Basically, you can make this biltong drying box any way you please as long as you end up with something that can be opened and closed completely (whether the door is at the top or on the side), and that has holes only in the locations shown.

The box basically consists of a box that has been divided into 2 parts (A and B in the diagram). The top of the box, the divider, and the sides of section (A) have several holes. Place a 60 watt bulb in the center of section (A). The meat is hung from wooden or steel rods (C) that are placed close to the top of the box.

Making the Box

  1. Make a wooden box that measures about 1000 mm high, 600 mm wide, 600 mm deep, and that has a door on one side (a door is not shown in the diagram).

  2. Place a wooden divider in the box about 250 mm from the bottom (it must be high enough from the bottom that you can place the bulb under it).

  3. Drill several holes in the sides of the bottom section (A), the divider, and the top of the box.

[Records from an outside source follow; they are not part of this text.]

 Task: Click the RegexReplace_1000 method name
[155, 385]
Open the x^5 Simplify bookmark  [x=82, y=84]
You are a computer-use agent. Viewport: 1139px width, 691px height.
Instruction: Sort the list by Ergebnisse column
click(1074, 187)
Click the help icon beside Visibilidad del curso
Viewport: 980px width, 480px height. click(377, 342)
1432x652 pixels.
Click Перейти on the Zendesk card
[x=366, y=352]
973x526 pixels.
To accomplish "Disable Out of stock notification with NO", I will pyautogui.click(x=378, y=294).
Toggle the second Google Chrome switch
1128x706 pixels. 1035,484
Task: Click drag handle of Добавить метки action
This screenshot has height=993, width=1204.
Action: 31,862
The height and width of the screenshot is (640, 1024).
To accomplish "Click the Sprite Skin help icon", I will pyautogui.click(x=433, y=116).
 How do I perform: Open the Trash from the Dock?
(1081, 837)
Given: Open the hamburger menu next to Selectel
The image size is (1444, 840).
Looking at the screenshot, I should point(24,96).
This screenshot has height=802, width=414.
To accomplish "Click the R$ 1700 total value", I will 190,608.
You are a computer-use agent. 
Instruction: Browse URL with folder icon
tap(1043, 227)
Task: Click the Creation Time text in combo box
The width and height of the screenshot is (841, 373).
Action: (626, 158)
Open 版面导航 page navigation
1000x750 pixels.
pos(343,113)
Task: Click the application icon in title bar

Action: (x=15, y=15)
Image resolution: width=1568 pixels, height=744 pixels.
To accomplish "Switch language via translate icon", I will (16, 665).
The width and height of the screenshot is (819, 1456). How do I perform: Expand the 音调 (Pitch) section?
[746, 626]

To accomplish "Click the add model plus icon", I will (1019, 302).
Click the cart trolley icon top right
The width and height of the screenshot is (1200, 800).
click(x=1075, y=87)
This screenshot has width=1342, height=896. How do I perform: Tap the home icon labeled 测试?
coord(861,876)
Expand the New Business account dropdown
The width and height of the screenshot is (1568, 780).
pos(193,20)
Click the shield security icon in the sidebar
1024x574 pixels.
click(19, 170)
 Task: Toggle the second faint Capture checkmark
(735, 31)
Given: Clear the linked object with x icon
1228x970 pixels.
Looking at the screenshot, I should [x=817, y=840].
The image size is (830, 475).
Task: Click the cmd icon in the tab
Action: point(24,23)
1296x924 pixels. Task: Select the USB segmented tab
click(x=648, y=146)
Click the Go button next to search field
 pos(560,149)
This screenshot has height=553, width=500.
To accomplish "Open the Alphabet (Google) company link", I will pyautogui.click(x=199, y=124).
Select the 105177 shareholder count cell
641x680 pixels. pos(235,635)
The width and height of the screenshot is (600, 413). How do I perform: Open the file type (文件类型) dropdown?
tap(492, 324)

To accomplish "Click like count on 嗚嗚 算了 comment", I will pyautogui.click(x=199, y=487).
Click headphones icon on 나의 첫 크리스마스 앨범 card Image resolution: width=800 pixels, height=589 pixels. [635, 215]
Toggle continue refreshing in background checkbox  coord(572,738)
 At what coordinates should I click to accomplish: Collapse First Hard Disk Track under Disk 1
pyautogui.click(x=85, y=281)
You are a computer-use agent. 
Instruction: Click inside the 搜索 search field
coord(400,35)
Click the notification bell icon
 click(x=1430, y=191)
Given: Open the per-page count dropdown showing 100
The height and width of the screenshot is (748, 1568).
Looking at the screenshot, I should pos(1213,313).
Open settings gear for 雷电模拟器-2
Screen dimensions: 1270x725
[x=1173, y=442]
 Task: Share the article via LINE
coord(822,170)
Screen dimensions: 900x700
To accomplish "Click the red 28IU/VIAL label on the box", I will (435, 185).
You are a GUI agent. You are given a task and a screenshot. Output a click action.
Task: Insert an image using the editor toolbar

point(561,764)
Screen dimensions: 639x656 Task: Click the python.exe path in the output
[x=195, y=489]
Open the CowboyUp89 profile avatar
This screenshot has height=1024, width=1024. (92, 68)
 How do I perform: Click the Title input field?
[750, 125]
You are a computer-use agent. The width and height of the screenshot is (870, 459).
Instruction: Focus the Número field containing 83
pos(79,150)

  4. Cover the holes on the side and top of the box with insect netting, the kind used on screen doors, this will stop the bugs from getting to your biltong before you do.

  5. Place several (6 or 7) wooden rods (C) inside the box about 50 mm from the top. Space them about 75–100 mm apart.

  6. Place the 60 watt bulb in the center of section (A).

  7. Now hang your meat from the rods using little s-shaped hooks which are commercially available or ordinary metal paperclips which can be bent back to resemble s-shaped hooks.

  8. Make sure the pieces don’t touch each other (the meat will rot at the spots where they touch), and wait patiently for it to dry (4 to 5 days).

  9. The heat from the bulb will warm up the air in section (A), causing it to rise through the holes in the divider, through section (B), and out at the top of the box. This also causes fresh air to be drawn into the box through the holes in the sides of section (A). This causes a constant airflow through the box (as indicated by the blue arrows), and that is what you need to dry the meat — and voilà — biltong.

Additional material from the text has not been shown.